* [Text shown]:
<<<<

NEW HAVEN — One hundred seventeen years of teacher power will say a fond goodbye when veterans Linda Kulhowvick, Margaret Benn and Arnell Paquette retire from Beeman Elementary School at the end of this school year.
Beeman Principal Kristine Evarts said each has brought unique strengths to their decades of service to New Haven’s children. She has especially appreciated their depth of commitment to kids, their willingness to push boundaries and think outside the box, and the ways that each has leavened that depth of knowledge and experience with a distinctive brand of humor.
“We’re really going to miss them,” Evarts said.
LINDA KULHOWVICK
In 1973, when Kulhowvick interviewed for the kindergarten job at Beeman, a concerned board member asked how long she intended to stay. Two previous kindergarten teachers had breezed through Beeman, leaving after one-year stints, so longevity was a concern.
Forty-four years later Kulhowvick is still here, teaching kindergarten, in the same light-filled room, now chock full of nooks and crannies designed to draw in the shyest or most boisterous of kindergarteners. There’s a claw-foot tub full of pillows and a huggable bear, a blue boat — a real wooden boat — installed on its own platform as a nook for quiet work, a rug for circle time, shelves of games and toys, tubs of books, and an enticing view of the playground and the mountains to the east.
And, of course, there is children’s art from floor to ceiling.
“You have to love to come to school every day,” said Kulhowvick, summing up her philosophy of education.
Originally, she thought she wanted to teach second grade. A native of Massachusetts, she’d come to what was then the Vermont College in Montpelier to get a degree in education. A friend coaxed her into student teaching kindergarten, so they could better share their student teaching experiences.
And that was that.
“The moment I walked in, I knew that day there wasn’t any other grade I wanted to be in. I was very happy with that,” Kulhowvick said.
Kulhowvick said she loves the innocence of five-year-olds.
“They’re the perfect age: ready for school but sweet.”
She loves their exuberance. She loves their enthusiasm. She loves that they are just “loving beings.”
In some ways, kindergarten has changed a lot since Kulhowvick was first hired at Beeman fresh out of Norwich University with a bachelor’s in elementary education (and one of the first five women, and first civilians, to attend Norwich after its merger with Vermont College). Kindergarten is now full day, rather than half. The curriculum is far more academic, now covering much of what was previously the purview of first grade.

>>>>

* [Requests]:
1. Please list the full names of the teachers retiring from Beeman Elementary School that the article names.
2. Write the next part of the article on the Beeman Elementary retirements, starting after its final sentence.
The material after this article is separate from it.

* [Collected data]:
<<<<

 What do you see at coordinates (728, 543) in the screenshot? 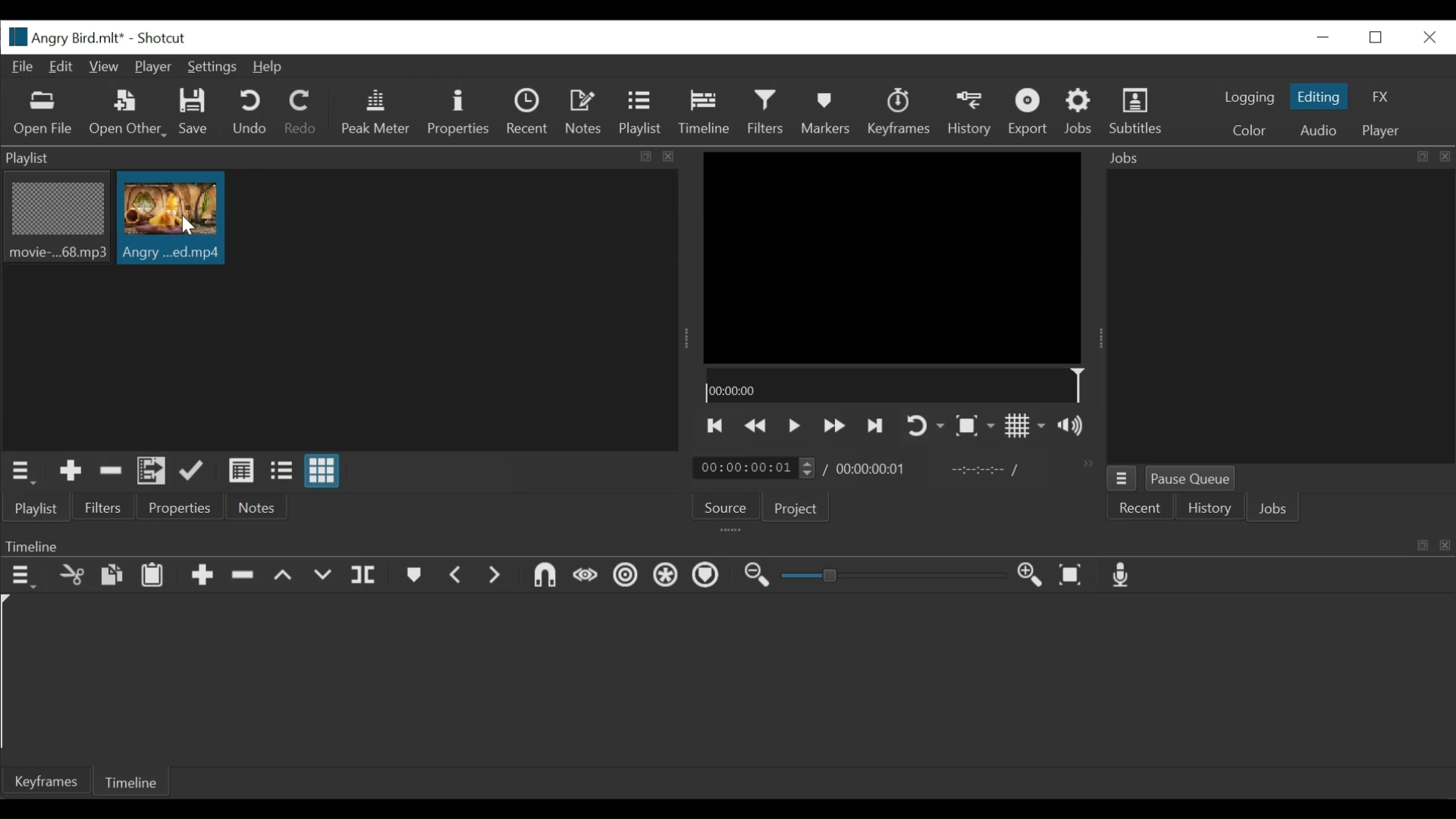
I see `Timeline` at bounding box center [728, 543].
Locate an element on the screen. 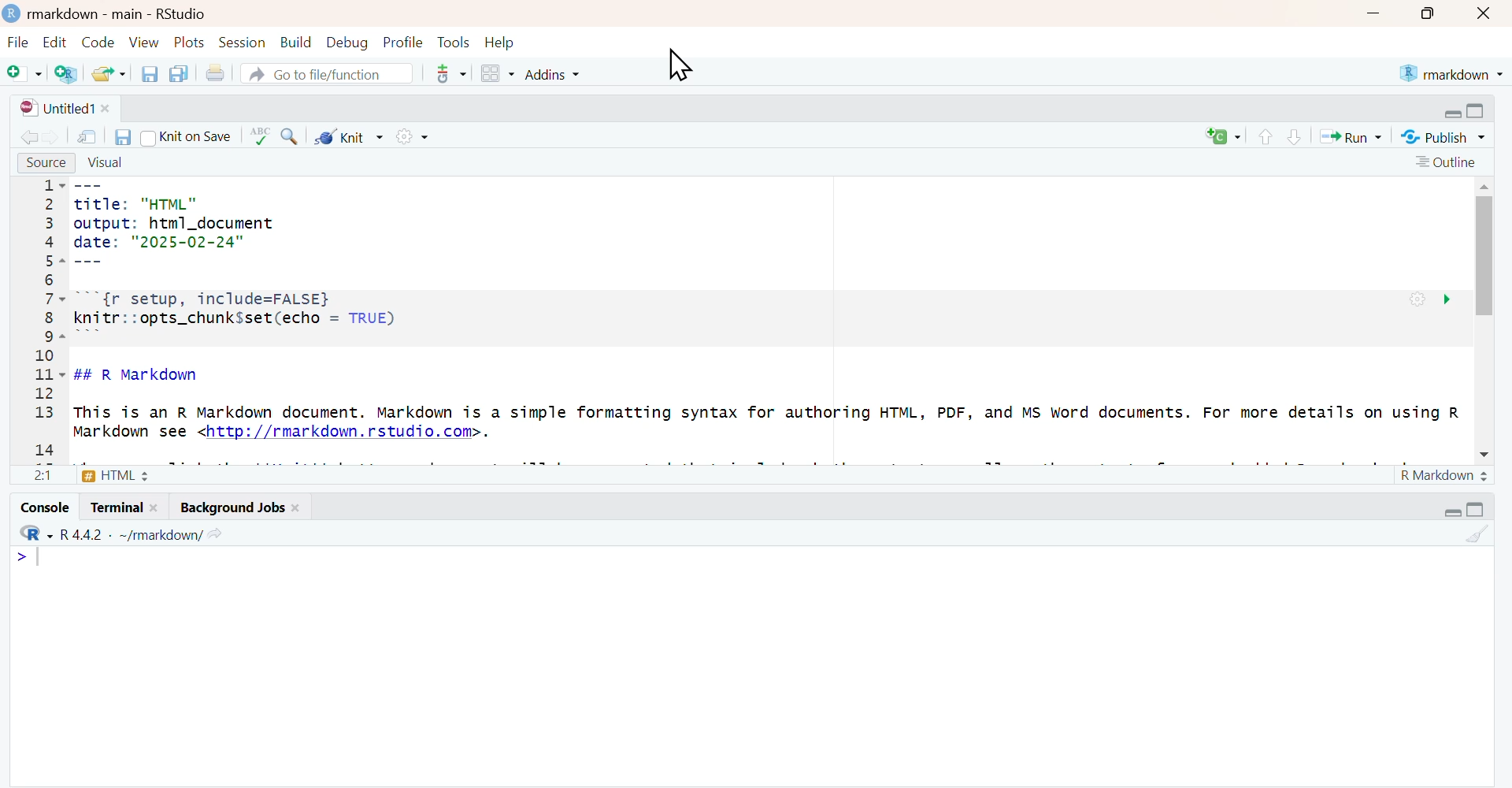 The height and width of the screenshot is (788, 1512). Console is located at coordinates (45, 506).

>>>>

* [Results in order]:
1. Linda Kulhowvick, Margaret Benn, Arnell Paquette

2.
But five-year-olds are still five, said Kulhowvick. And today’s kindergarten teachers work hard to maintain the right balance.
“You want to make sure that they still feel happy, that they still feel motivated, that they still feel like they’re important and that they’re cared for, and at the same time there’s a lot of curriculum that needs to be covered,” she said.
Over the years, pets have added a special spice to the happiness factor in Kulhowvick’s classroom.
Kulhowvick married in 1974 (to Middlebury Union Middle School social studies teacher George Kulhowvick, who is still teaching). She got a toy poodle as a wedding present and brought “Tiffany” in one day for show and tell.
“The next day when I came into school, the janitor had built her this huge pen that you would have thought I had a German shepherd. It really was huge.”
Not just the janitor, but even the principal asked, “Where’s Tiffany?” So Tiffany got the green light to be a four-legged classroom “aide” and came to school for the next eight years.
“It was very special having her in the classroom. The children loved her, and she was kind of like the school mascot.”
Tiffany was especially helpful at snack time, said Kulhowvick. “You didn’t need a vacuum cleaner at all.”
After Tiffany retired, other pets came on board over the years: a little white mouse rescued from its destiny as a snake snack; “Teddy Bear” the hamster who escaped one week from the classroom and was found nesting in the school piano; a bunny named “Boston.”
Each helped make the classroom homey. Kulhowvick remembers one little girl who was so shy she would read out loud only to Boston.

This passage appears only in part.